┌─ EXTRACT
In addition to arousal and valence, we are also interested in the gaze behavior of participants to detect possible distractions induced by the robots' presence. The OpenFace software was developed by Baltrusaitis et al. (2018) which offers a rich set of pre-trained models for the detection of the face (respectively facial landmarks), eyes, and the calibration to obtain the gaze direction and head movements. Therefore, the output provides a large feature set from which we selected the eye gaze behavior in the {x, y} direction, averaged over the two eyes (Baltruvsaitis et al., 2015; Wood et al., 2015). To obtain the rate of change in the {x, y} direction, we first converted the output from radians (rad) to degrees (°) and then calculated the frame-wise differences.

3.3. Facial Action Units

The “Facial Action Coding System” was first introduced by Paul Ekman (Ekman, 1970) and represents facial muscle activity involved in emotion expressions, the individual action units (AU). Table 1 summarizes the AU labels for specific facial muscle parts and Table 2 shows the involvement of particular AUs when emotions are expressed3.

TABLE 1
www.frontiersin.org

Table 1. Action unit code for specific face muscle activity.
└─
> **BRIEF 1**
Can you translate the sentence "To obtain the rate of change in the {x, y} direction, we first converted the output from radians (rad) to degrees (°) and then calculated the frame-wise differences." from the gaze-tracking excerpt into Spanish?
> **BRIEF 2**
Will you echo, character for character, the part of the gaze-tracking excerpt between "In addition to" and "the frame-wise differences.", inclusive?
┌─ RECORDS SHOWN
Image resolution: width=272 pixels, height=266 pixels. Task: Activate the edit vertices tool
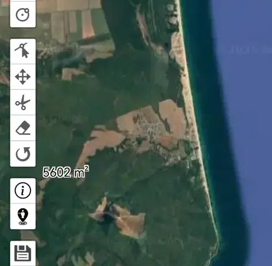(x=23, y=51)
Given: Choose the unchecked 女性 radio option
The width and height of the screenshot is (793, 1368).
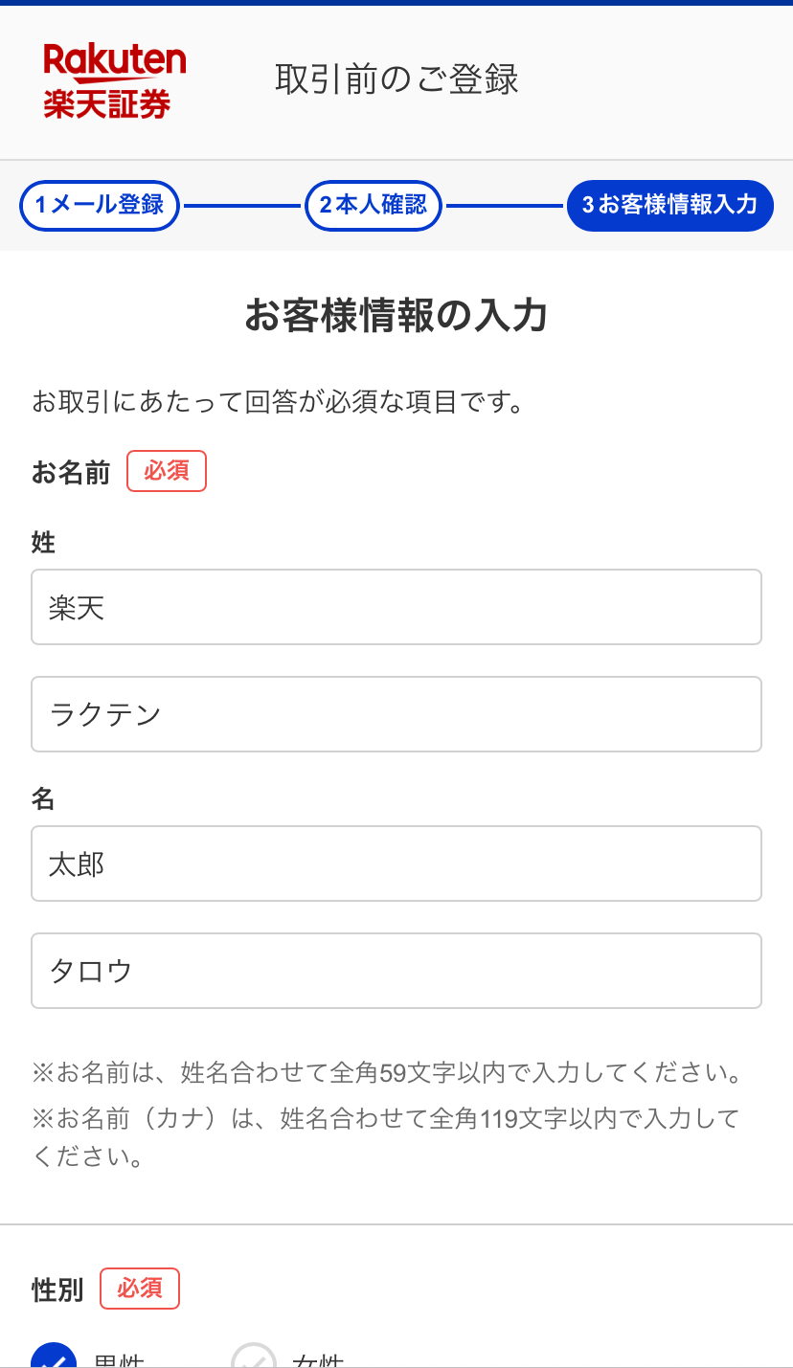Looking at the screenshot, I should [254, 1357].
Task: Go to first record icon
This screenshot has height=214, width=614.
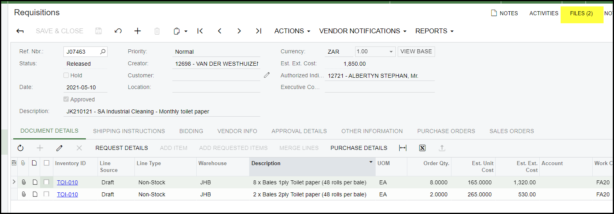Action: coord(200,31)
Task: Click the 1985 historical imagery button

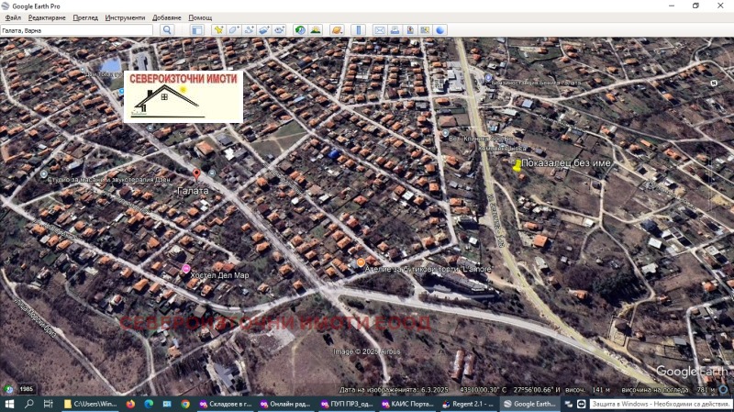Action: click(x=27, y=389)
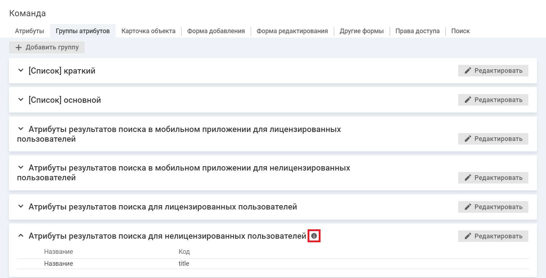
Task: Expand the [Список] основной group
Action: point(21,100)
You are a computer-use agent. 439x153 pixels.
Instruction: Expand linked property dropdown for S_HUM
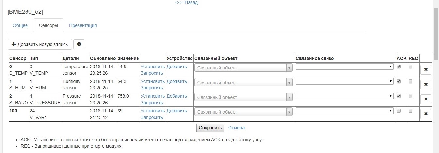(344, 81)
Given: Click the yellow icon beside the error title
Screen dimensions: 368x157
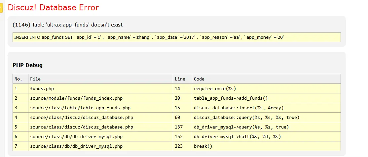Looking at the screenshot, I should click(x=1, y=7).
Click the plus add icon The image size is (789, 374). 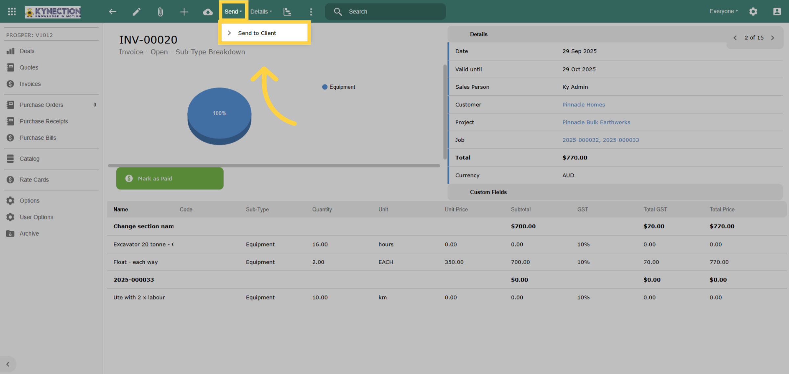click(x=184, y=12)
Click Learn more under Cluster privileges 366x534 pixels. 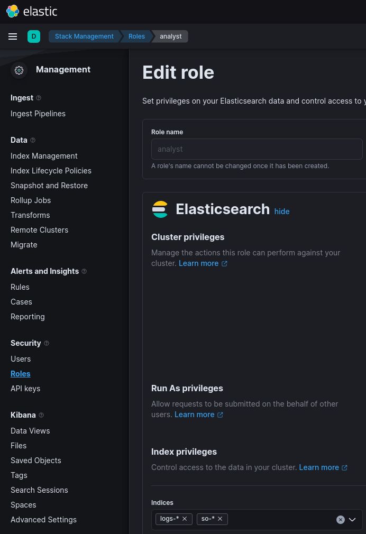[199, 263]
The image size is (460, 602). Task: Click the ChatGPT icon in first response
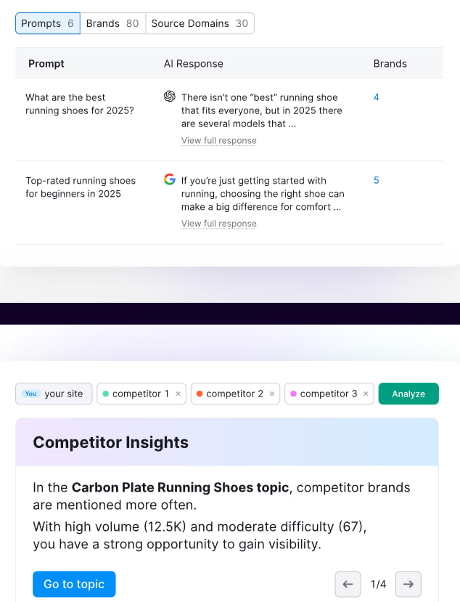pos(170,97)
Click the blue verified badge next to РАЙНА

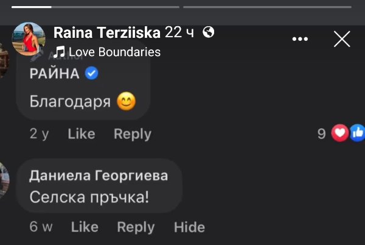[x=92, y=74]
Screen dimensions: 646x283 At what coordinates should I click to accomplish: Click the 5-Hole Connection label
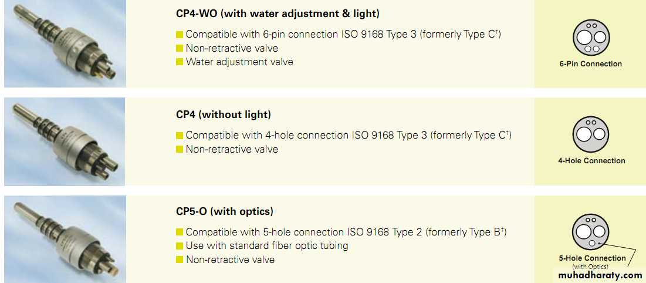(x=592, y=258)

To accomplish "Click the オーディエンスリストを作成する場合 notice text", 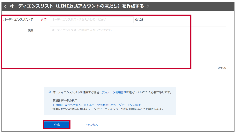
└─
┌─ RECORDS SHOWN
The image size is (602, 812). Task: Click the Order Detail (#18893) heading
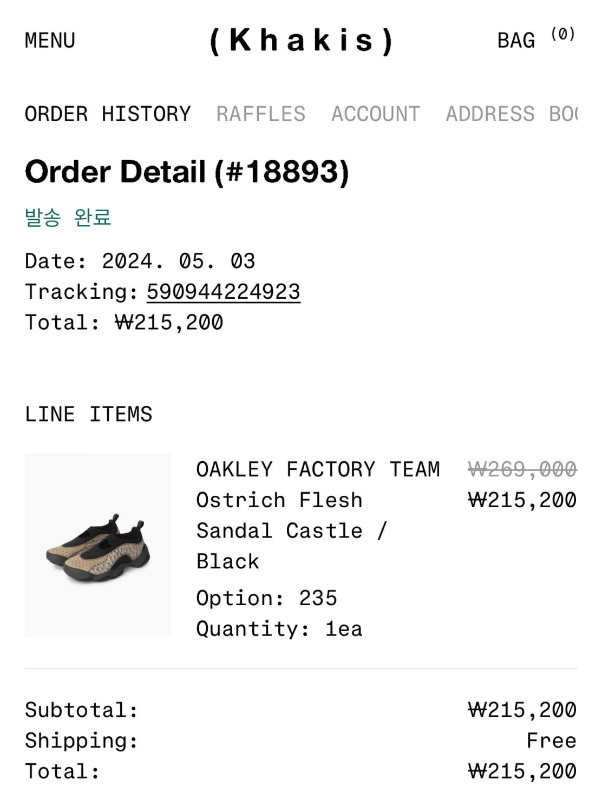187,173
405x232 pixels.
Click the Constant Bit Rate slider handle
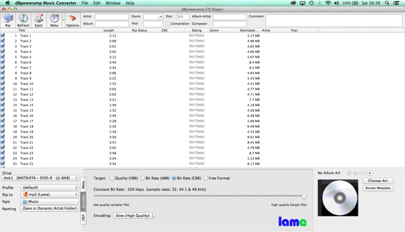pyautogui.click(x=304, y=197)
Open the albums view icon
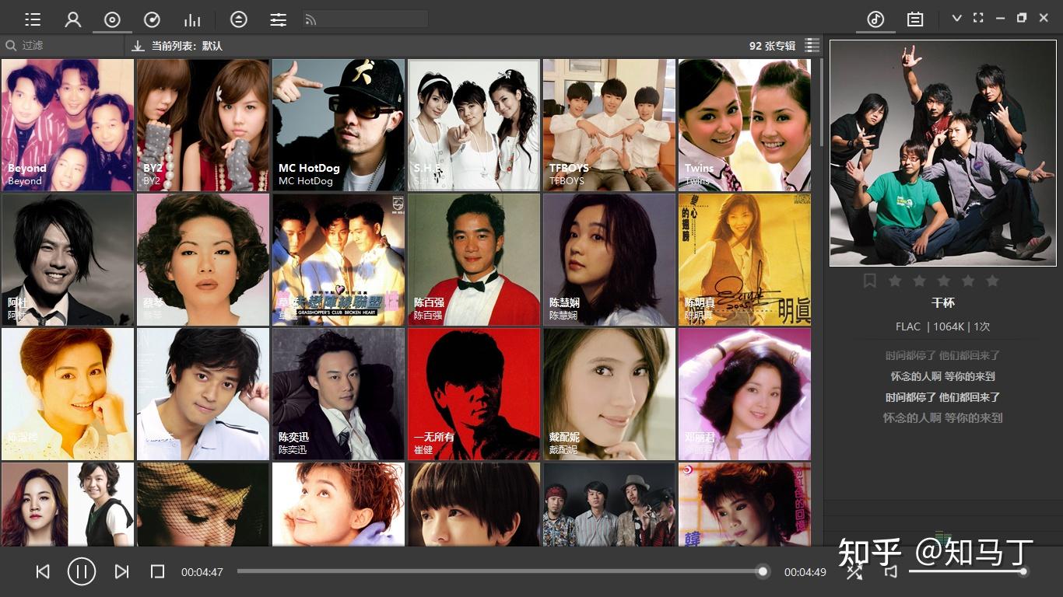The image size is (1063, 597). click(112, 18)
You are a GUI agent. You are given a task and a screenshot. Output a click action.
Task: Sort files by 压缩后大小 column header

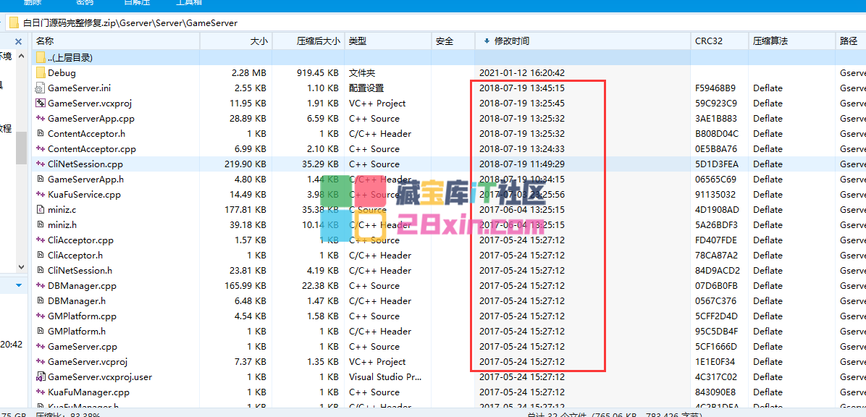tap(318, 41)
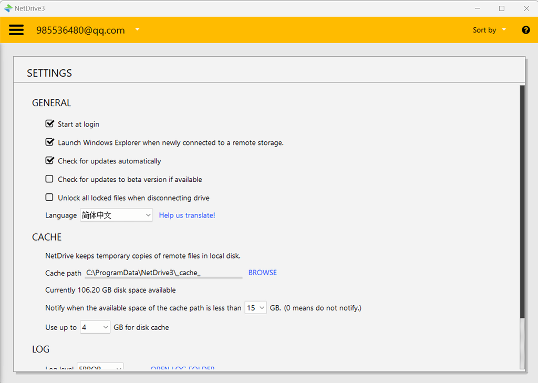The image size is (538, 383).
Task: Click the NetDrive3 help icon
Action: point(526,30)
└─
> **EXPECTED OUTPUT 1**
Para obtener la tasa de cambio en la dirección {x, y}, primero convertimos la salida de radianes (rad) a grados (°) y luego calculamos las diferencias entre fotogramas.

> **EXPECTED OUTPUT 2**
In addition to arousal and valence, we are also interested in the gaze behavior of participants to detect possible distractions induced by the robots' presence. The OpenFace software was developed by Baltrusaitis et al. (2018) which offers a rich set of pre-trained models for the detection of the face (respectively facial landmarks), eyes, and the calibration to obtain the gaze direction and head movements. Therefore, the output provides a large feature set from which we selected the eye gaze behavior in the {x, y} direction, averaged over the two eyes (Baltruvsaitis et al., 2015; Wood et al., 2015). To obtain the rate of change in the {x, y} direction, we first converted the output from radians (rad) to degrees (°) and then calculated the frame-wise differences.